Oral biofilm formation is under the control of different factors that exert both negative and positive selection on the microbial flora. An imbalance in one or many of these factors may have a major influence on the composition of microbial communities and may result in the transition from a 'healthy' plaque to a pathogenic plaque. One of these factors is Beta-defensin. Beta-defensin is an antimicrobial peptide produced by epithelial cells of a variety of tissues including oral mucosa (64), and has a wide spectrum, acting on Gram-positive and Gram-negative bacteria. Human beta-defensin-1 is constitutive and it serves as a local defense system, possibly to control the local microbial flora. Beta-defensin-2 is also produced by epithelial cells, but its production is induced during inflammation (65). The production is very localized. Beta-defensins may act locally, similar to antibiotics. It is thus possible that the presence of beta-defensin (h-BD2) pertubates the flora in a localized manner and favors the establishment of C albicans. The possibilty that inflammation may precede the colonization by C albicans has been proposed Budtz- Jorgenson and Bertram (66).
CONCLUSIONS
We acquire an autochthonous indigenous microflora that is with us for life. A microflora uniquely ours, difficult to change or replace with probiotics, and of vast complexity with numbers reaching 1014/ individual body surface (67). Beginning immediately after birth and continuing, the microflora from our mother or other intimate contacts are transmitted to the surfaces of our bodies (68). Over time they evolve into mature complex ecosystems that form stable, yet protean, host-symbiont relationships with the host (69). These climax microbial communities become physiologically and genetically diverse as they adapt to the constantly changing environments of our body surfaces (70,71). Moreover, they are homeostatic systems that exist in a state of physiological equilibrium in both health and disease.

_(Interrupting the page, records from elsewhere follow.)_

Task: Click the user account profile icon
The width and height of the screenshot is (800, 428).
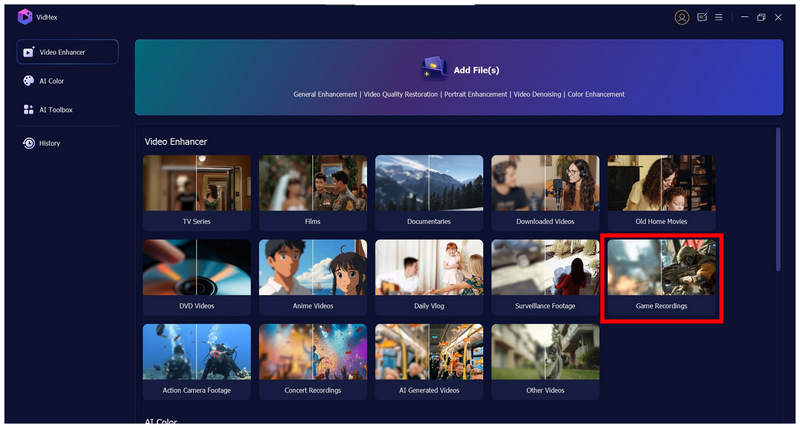Action: [682, 17]
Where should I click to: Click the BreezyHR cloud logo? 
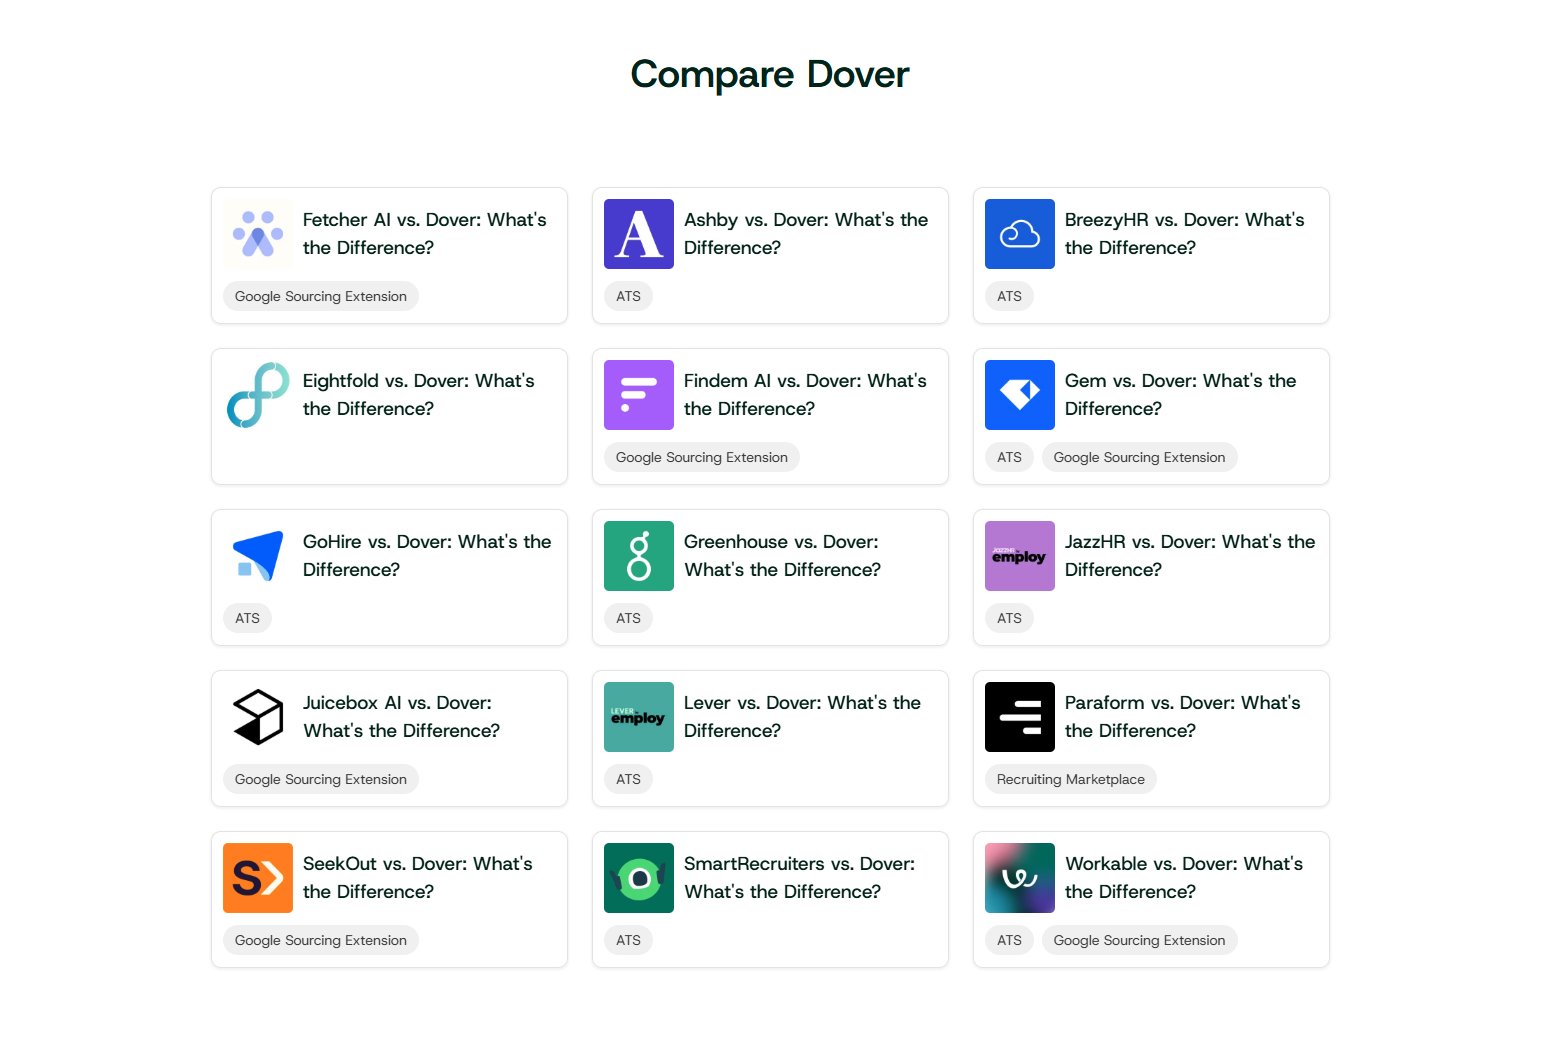tap(1020, 234)
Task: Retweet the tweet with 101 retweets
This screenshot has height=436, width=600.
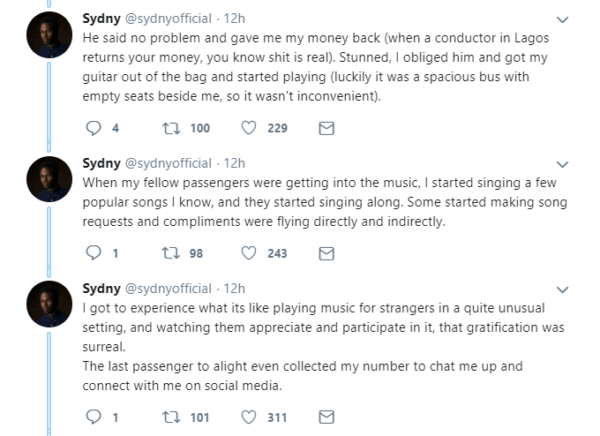Action: tap(171, 417)
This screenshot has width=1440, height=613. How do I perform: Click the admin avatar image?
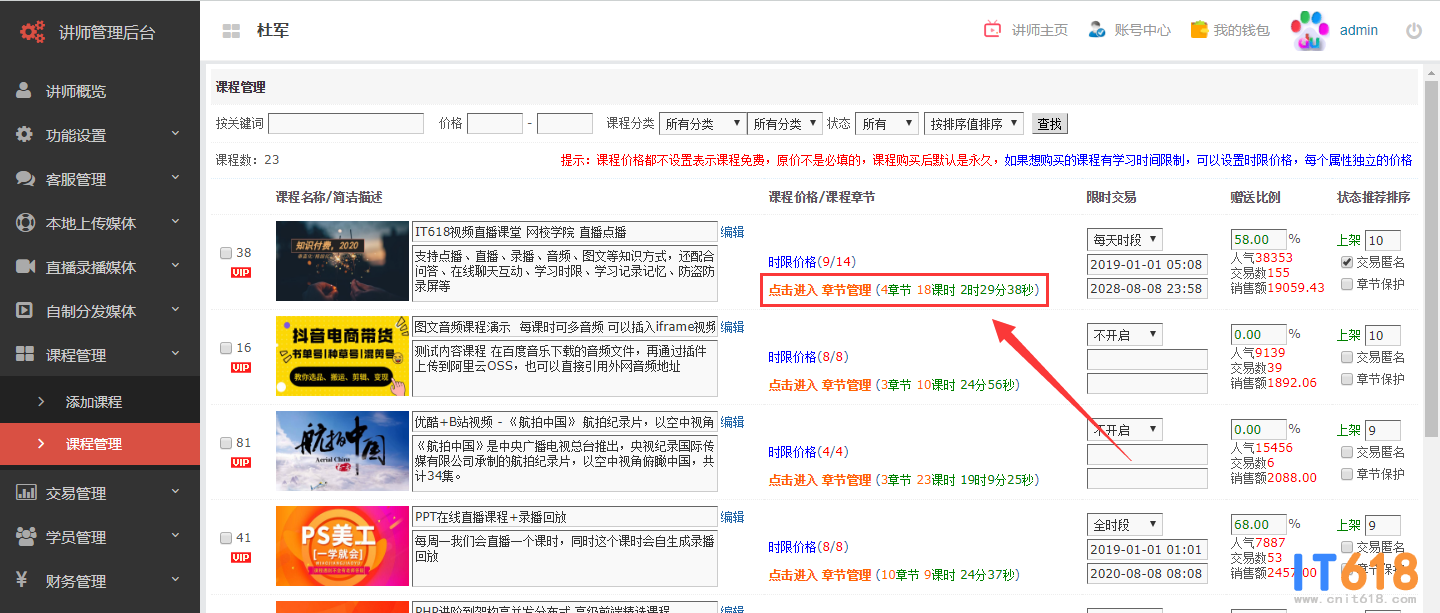point(1308,30)
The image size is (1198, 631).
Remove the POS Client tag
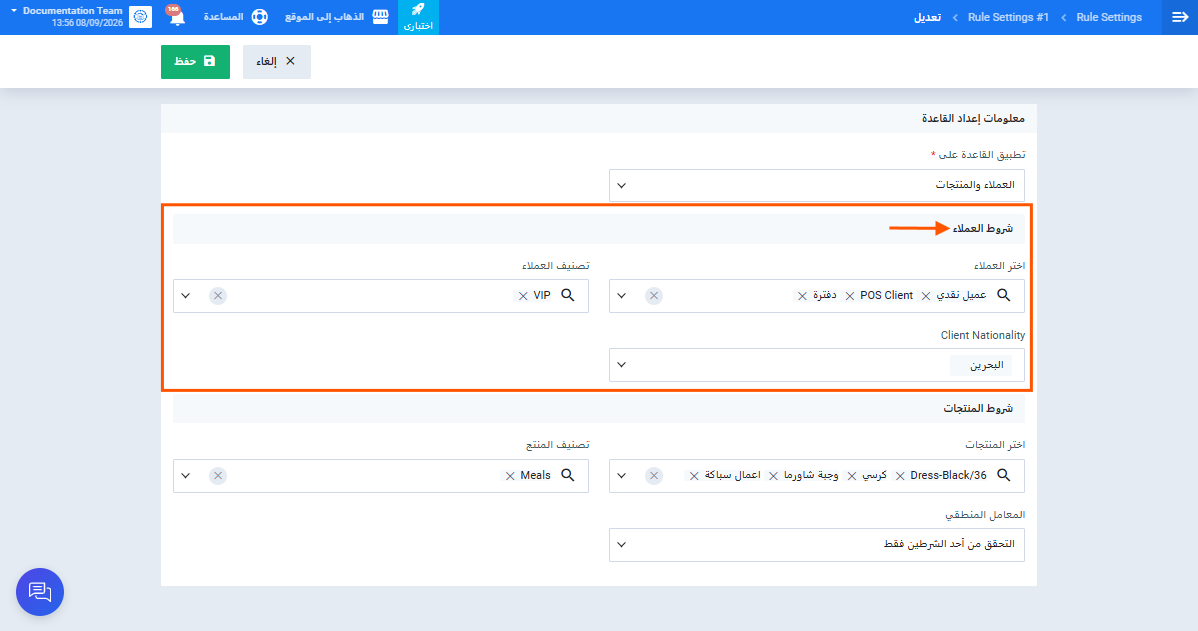click(x=850, y=296)
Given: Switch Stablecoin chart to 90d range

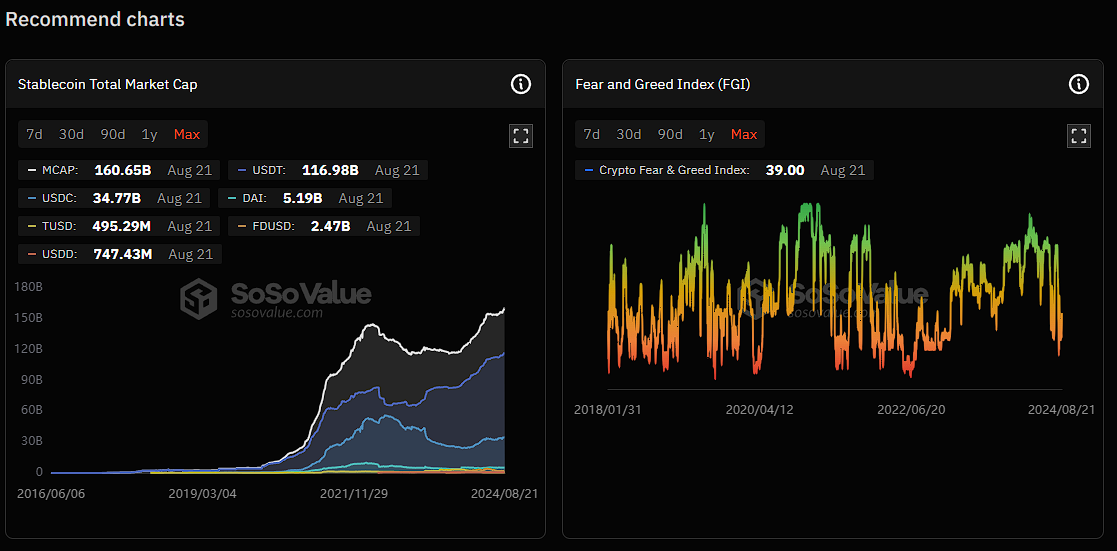Looking at the screenshot, I should 112,134.
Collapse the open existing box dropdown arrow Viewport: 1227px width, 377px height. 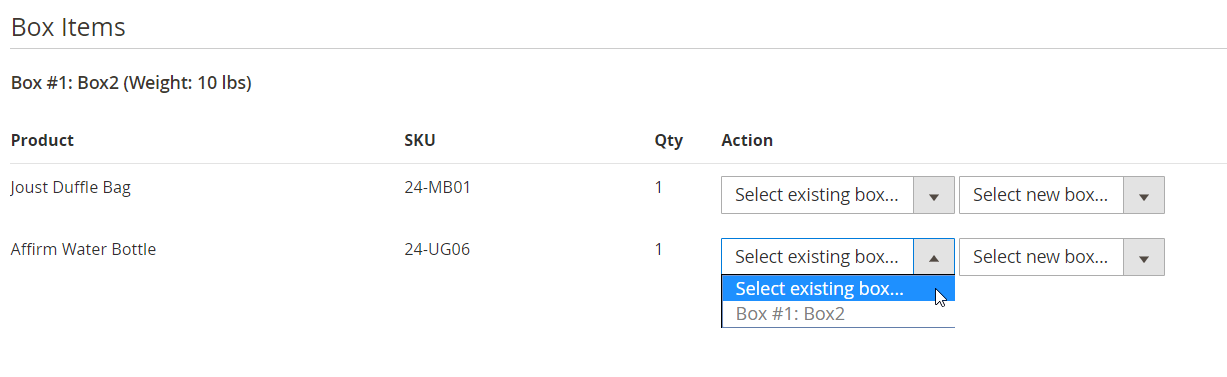click(x=934, y=257)
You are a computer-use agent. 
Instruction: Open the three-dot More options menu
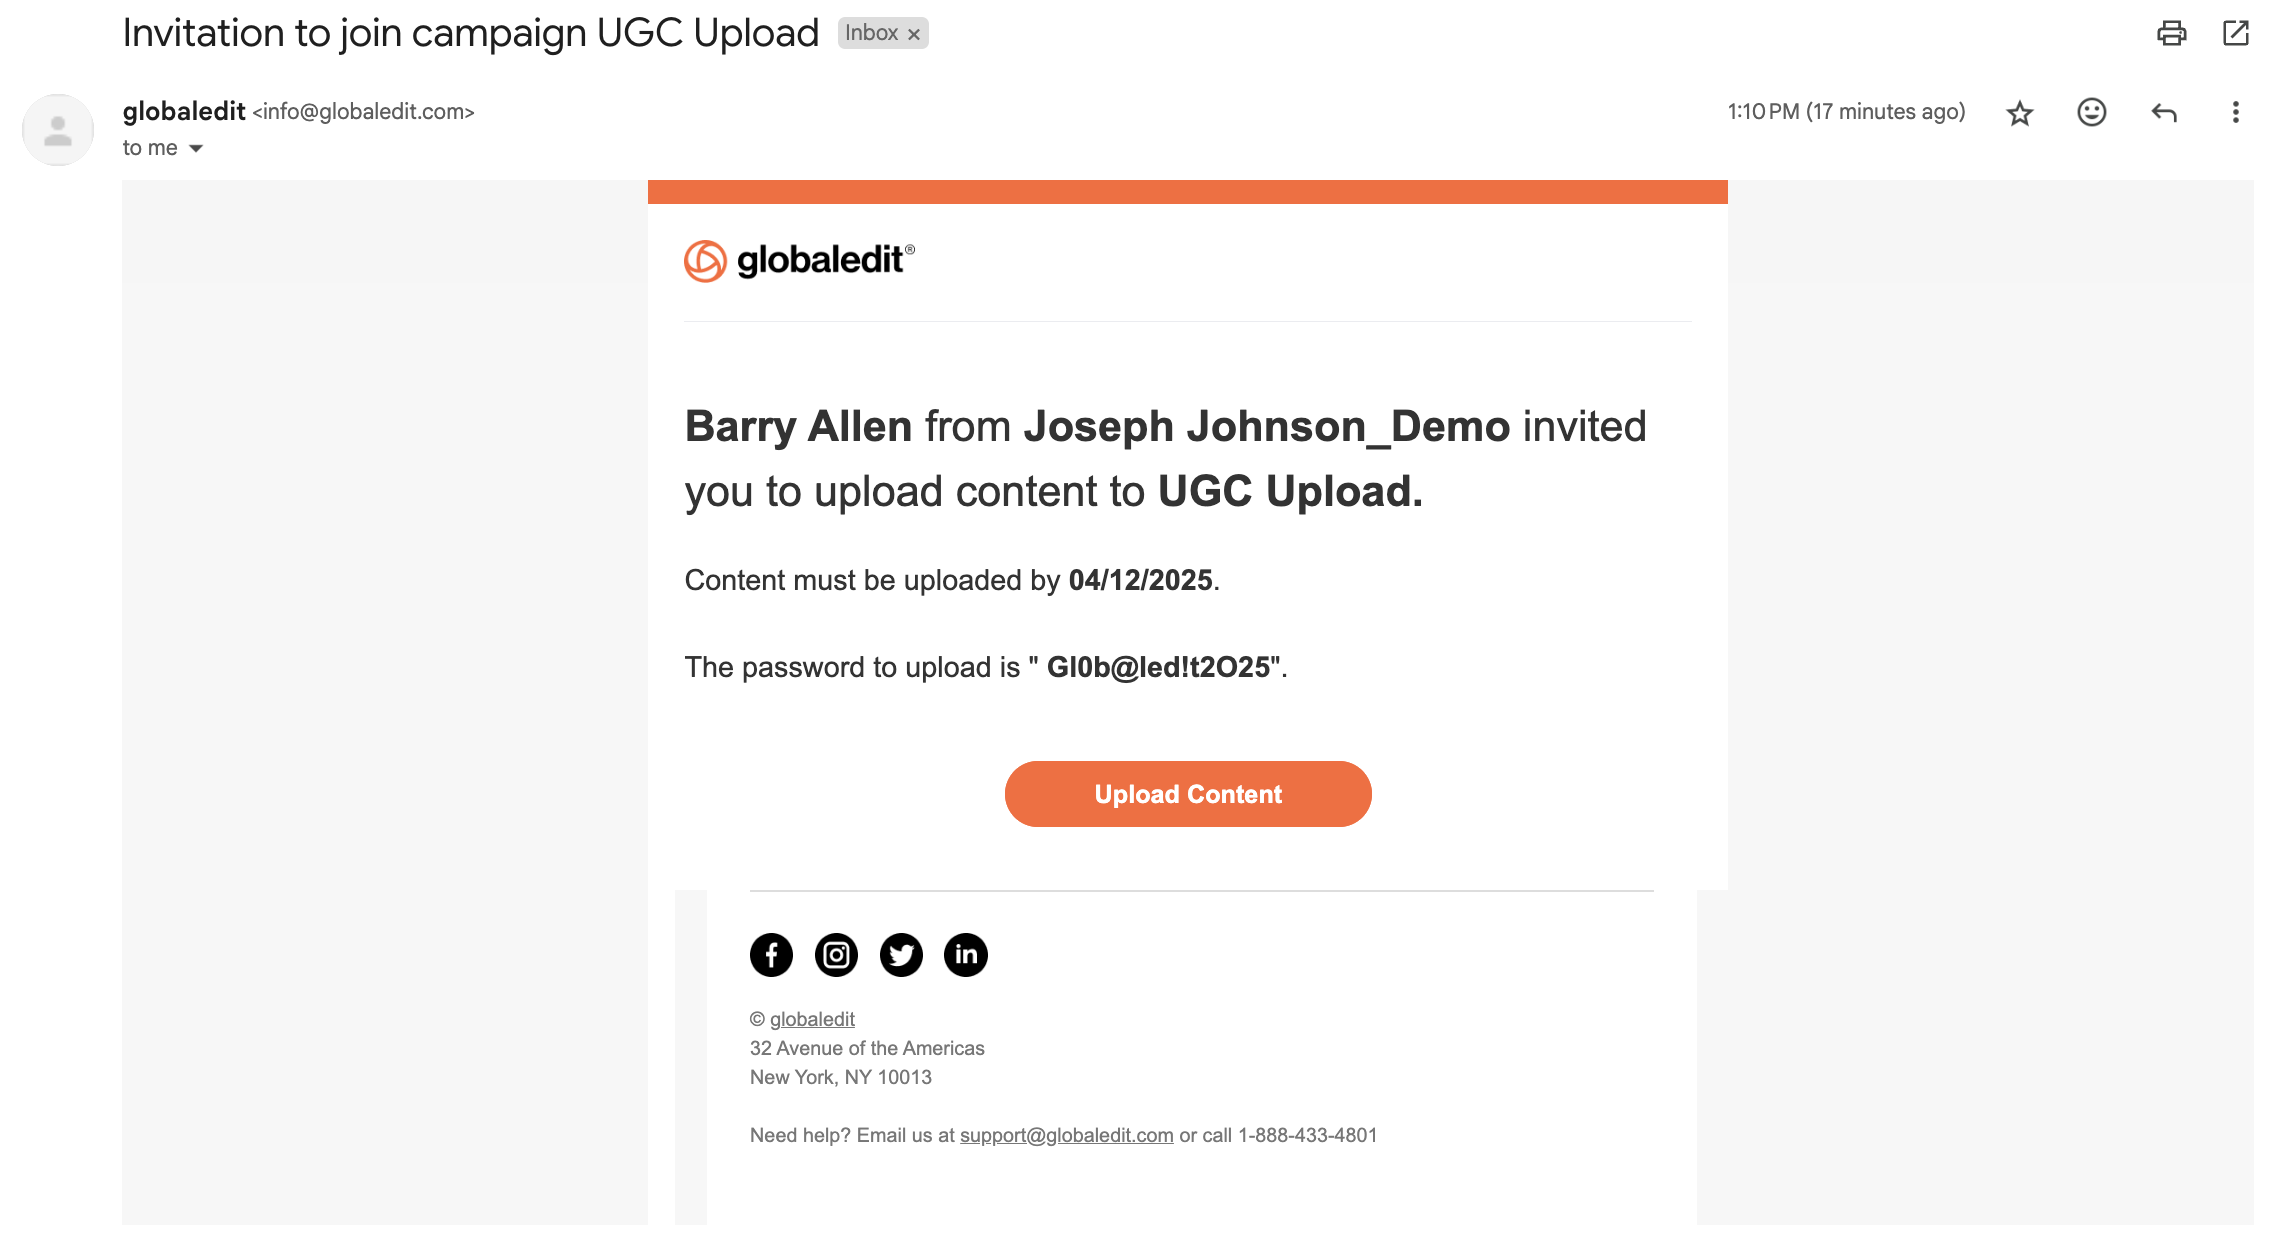[x=2235, y=112]
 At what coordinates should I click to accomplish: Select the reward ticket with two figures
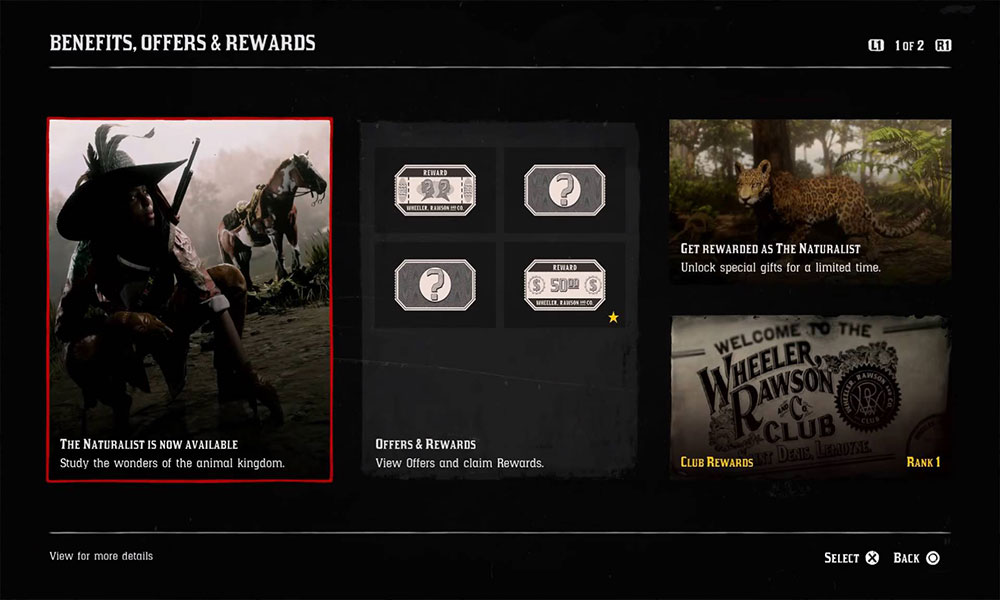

The established microbial consortiums of the oral cavity colonize or infect a variety of microhabitats; collectively they contain a composite of all the necessary microorganisms for either localized health or endogenous disease (72). They are continuously bathed in saliva and subjected to the oral functions of mastication and swallowing. The flow and mixing of saliva facilitates microbial dispersion throughout the oral cavity. Microbial availability enriches the selection processes, and promotes diversity among the myriad of ecohabitats within the oral cavity. The indigenous microflora is capable of engendering health or causing endogenous disease, as determined by the microbial populations selected for by the oral milieu (73).
Oral health or disease is an adventitious event that results from microbial adaptation to the prevailing conditions of the moment. The clinician's intervention for the prevention of endogenous disease can occur only when we realize that ecology is the heart of these host-symbiont relationships. Understanding the processes of change that result in early childhood caries, chronic periodontal diseases, candidiasis or pulpal infections will enable the development of holistic strategies for their prevention. We need to know how to select for the appropriate oral microbes that result in health rather than disease. This will occur only when we look at amphibiosis from an ecological perspective.